- Records provided:
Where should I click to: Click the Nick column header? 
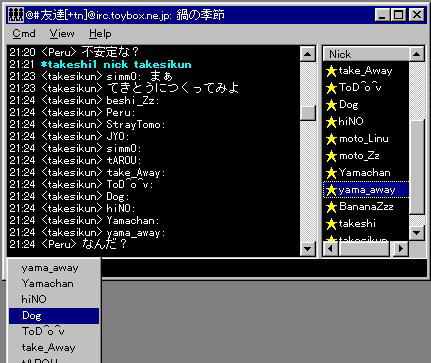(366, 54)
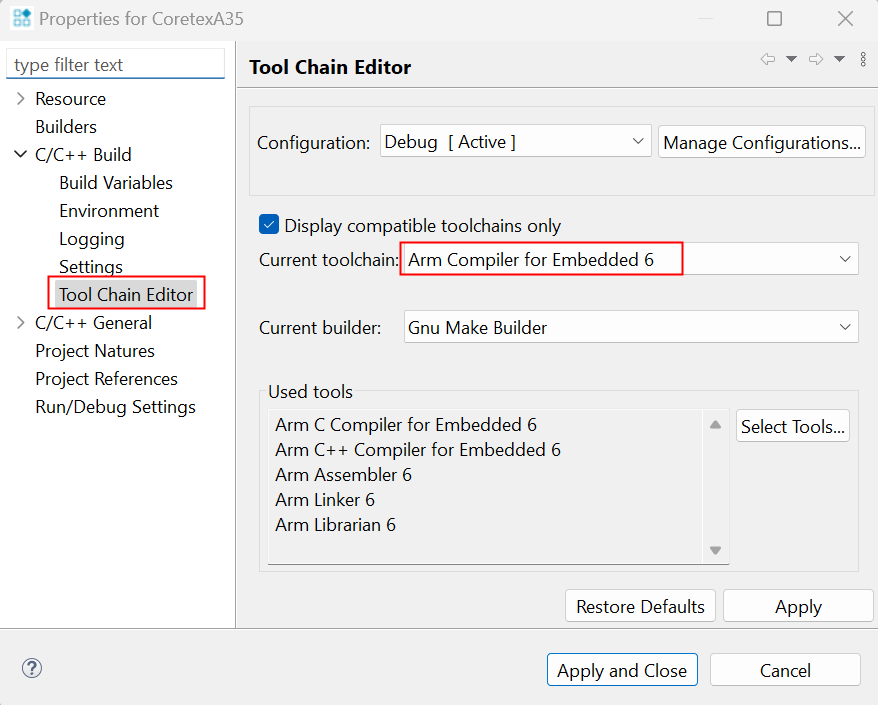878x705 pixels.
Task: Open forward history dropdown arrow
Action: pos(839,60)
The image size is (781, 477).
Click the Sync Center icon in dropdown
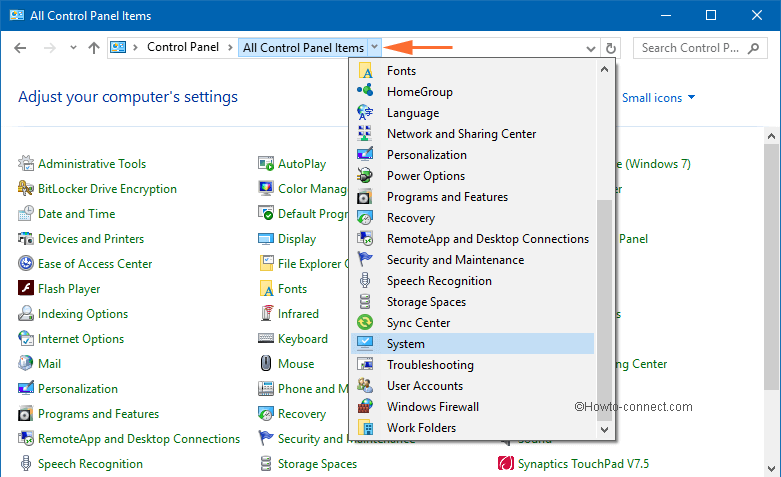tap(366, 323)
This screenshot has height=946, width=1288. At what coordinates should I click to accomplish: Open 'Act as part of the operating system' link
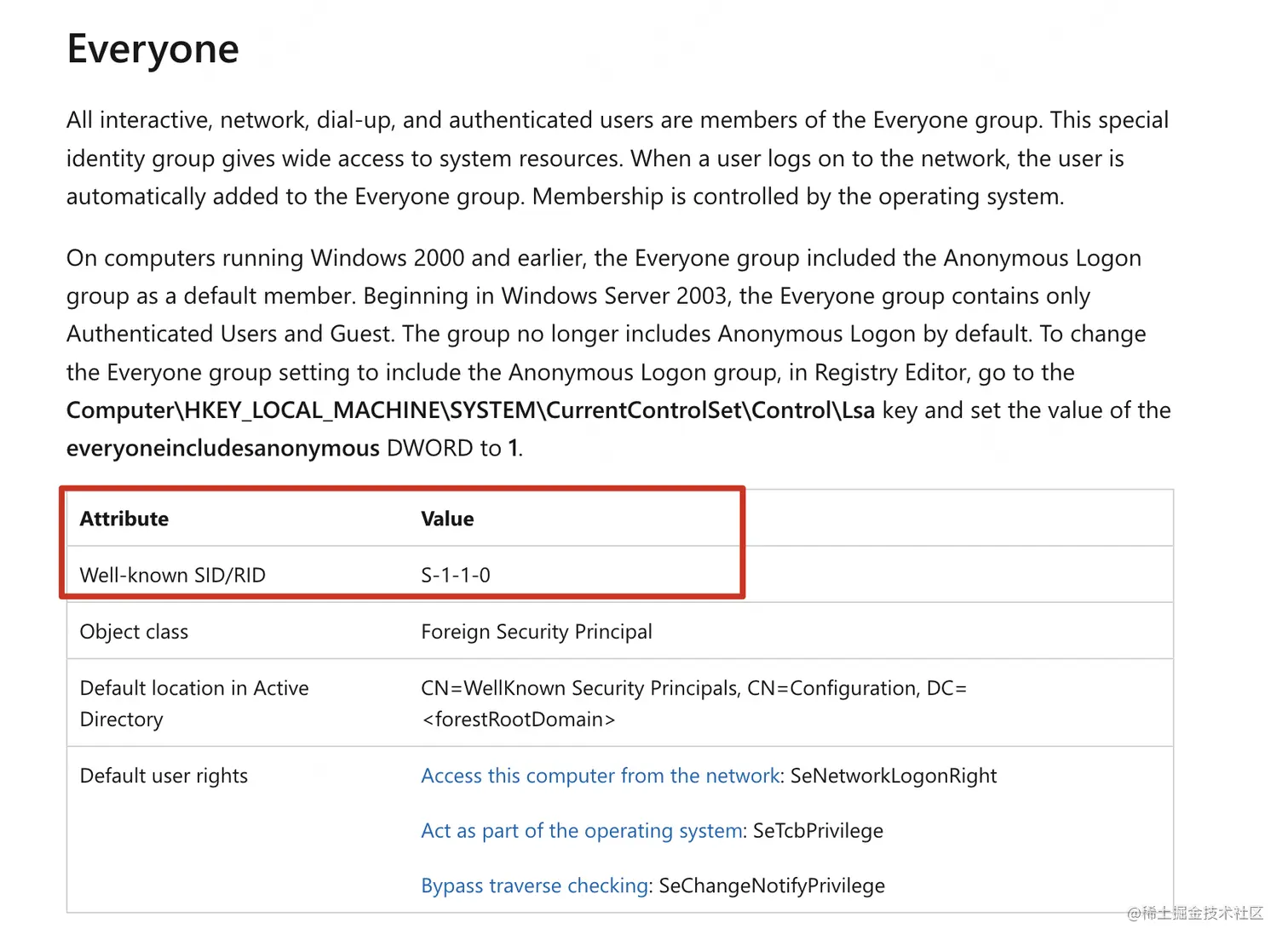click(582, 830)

==

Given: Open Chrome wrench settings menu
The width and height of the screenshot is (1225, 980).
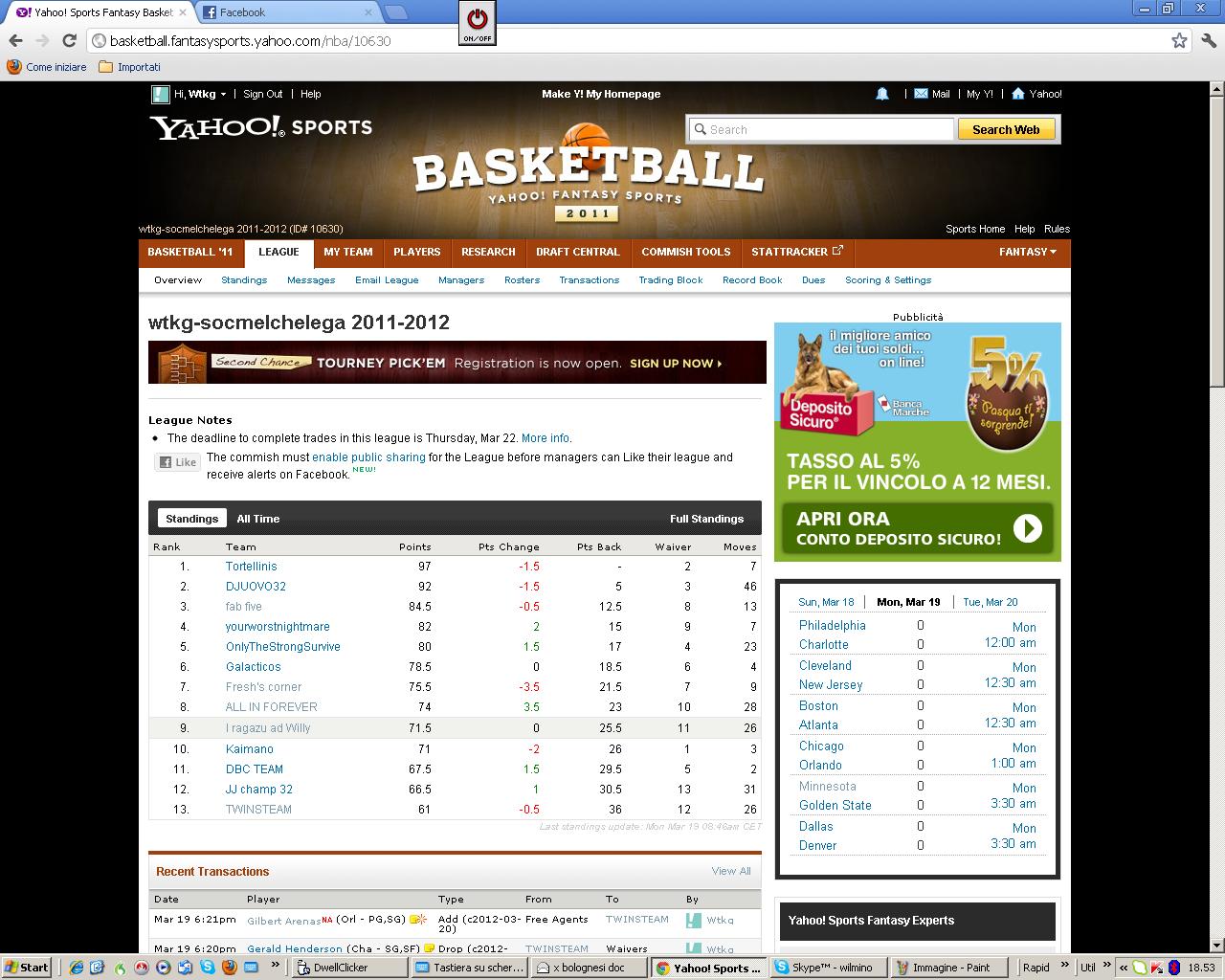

...

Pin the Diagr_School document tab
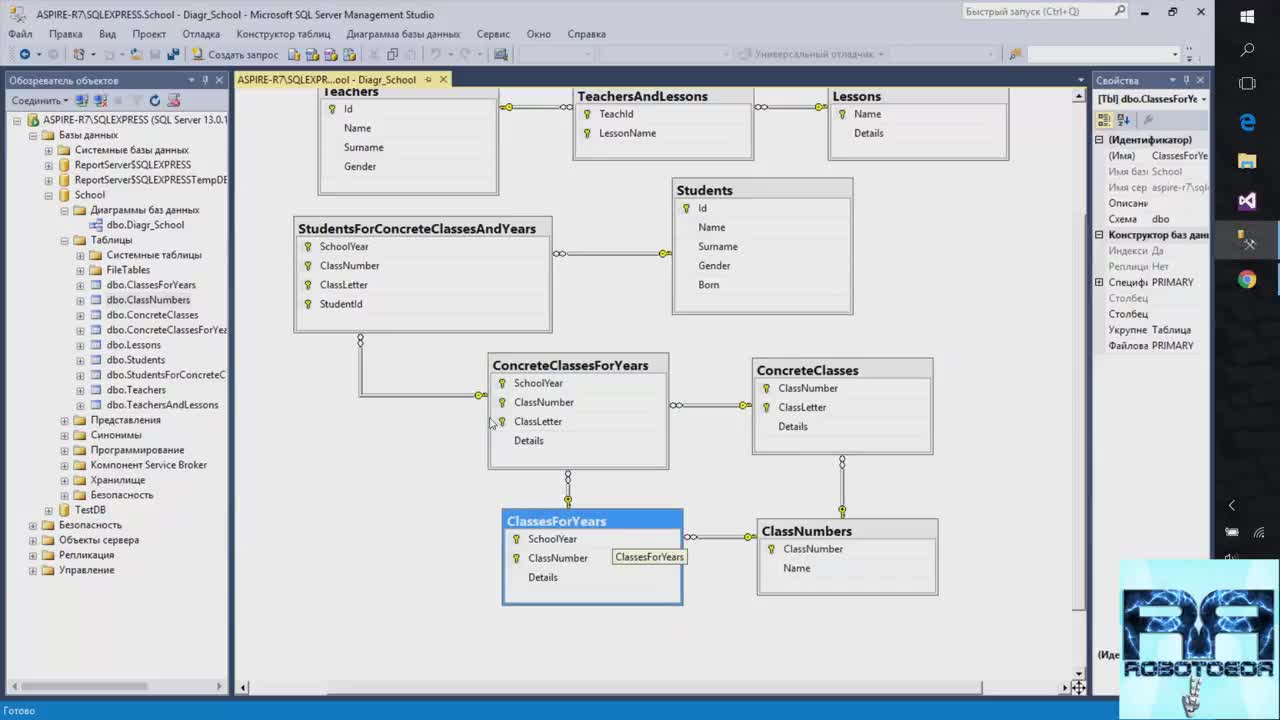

- Exercise objective: Print exactly the lines above, between the one holding "Given: Open Chrome wrench settings menu" and the one holding "The width and", inclusive, and nothing besides.

- Solution for this exercise:
Given: Open Chrome wrench settings menu
The width and height of the screenshot is (1225, 980).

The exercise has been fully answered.